On 15 April 2014 13:26, Svante Schubert <[email protected]> wrote:

> Hi Bruno,
>
> my comment is (hopefully) related to the looping problem earlier
> mentioned in your test, for further info please take a look into the
> issue, where I just added further infos see:
>
> https://issues.apache.org/jira/browse/ODFTOOLKIT-388?focusedCommentId=13969480&page=com.atlassian.jira.plugin.system.issuetabpanels:comment-tabpanel#comment-13969480
>
> PS: FOR EDITING ODF
> To easily edited the content.xml of a file I suggest to use JEdit, see
> www.jedit.org using the Archive plugin
> http://plugins.jedit.org/plugins/?Archive (after pressing open file,
> select an ODF and before pressing OPEN button, open the plugin dialog
> and select a file within the ODF zip).
> After that I use the http://plugins.jedit.org/plugins/?XML to indent the
> XML. (the latter can be mapped to a short-cut making work faster).

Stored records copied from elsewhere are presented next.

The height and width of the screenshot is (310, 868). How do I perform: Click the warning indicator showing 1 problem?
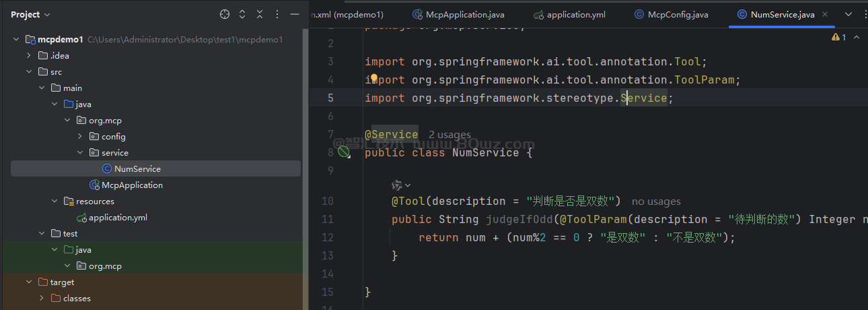(x=838, y=37)
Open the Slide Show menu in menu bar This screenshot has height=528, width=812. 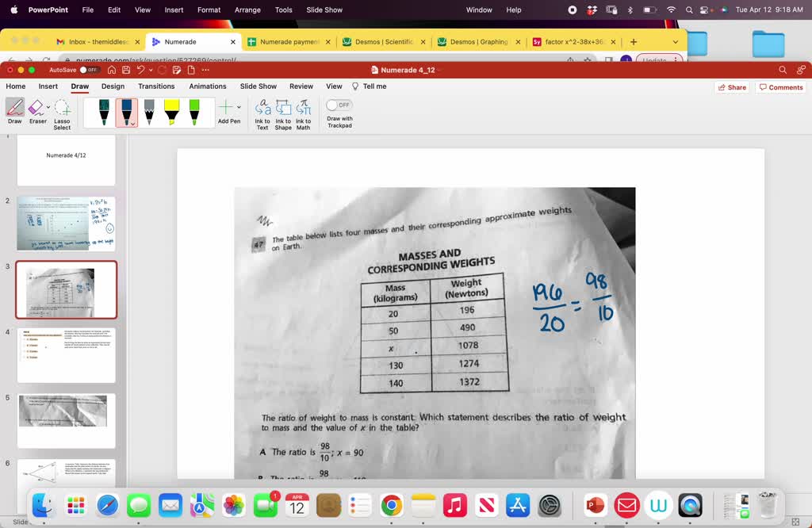[x=324, y=10]
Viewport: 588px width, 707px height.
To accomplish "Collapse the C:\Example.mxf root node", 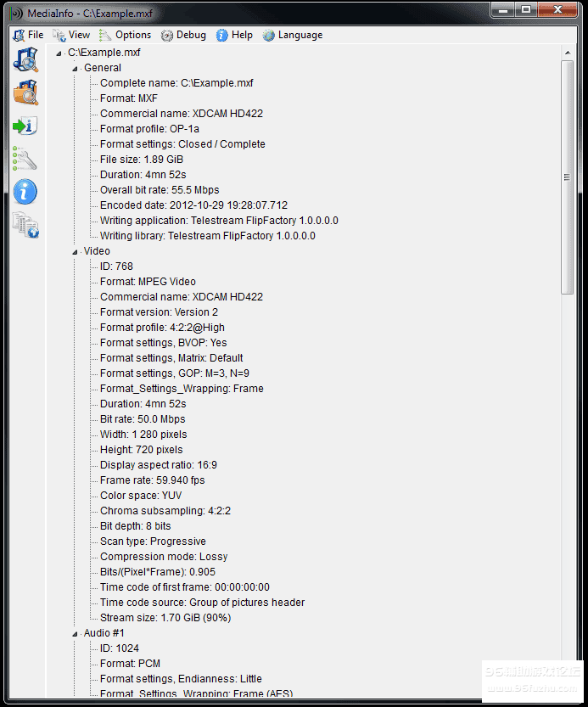I will (x=59, y=53).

> The big advantage of this approach you may edit and save the embedded
> XML without unzip and zip all the time!
>
> Regards,
> Svante
>
> Am 15.04.2014 14:08, schrieb Bruno Girin:
> > Hi Svante,
> >
> > I'm happy to help with this. However, I'm not sure how that relates to my
> > problem: I am just trying to read a spreadsheet's content by iterating
> over
> > tables, rows and cells in that spreadsheet not knowing how many of those
> > items I have when I open the file.
> >
> > From Nick's comment, it looks like my code is not iterating over the
> > spreadsheet properly so I would welcome any suggestion as to how I should
> > do that.
> >
> > In short, what I'm trying to do is this:
> >
> > open spreadsheet
> > for table : spreadsheet {
> >   for row : table {
> >     for cell : row {
> >       store the value in a completely separate structure
> >     }
> >   }
> > }
> >
> >
> > Cheers,
> >
> > Bruno
> >
> >
> >
> > On 15 April 2014 12:45, Svante Schubert <[email protected]>
> wrote:
> >
> >> I am still working on a patch for fixing the performance problem for
> >> spreadsheets. But again this will come a little later this year with a
> >> major contribution and major refactoring is required on my side before
> >> submittable.
> >> Basically the idea for fix is to separate any functionality for altering
> >> cells into two basic functions to avoid code redundancy:
> >>
> >> One function will be selecting the range of cells to be altered (might
> >> be a single cell, row, column, full table or sub-rectangle). The
> >> altering might be any arbitrary change to be applied on the range's
> >> column/row/cells (e.g. "draw borders around the selected range" or for
> >> instance "alter the styles from those cells containing content/format").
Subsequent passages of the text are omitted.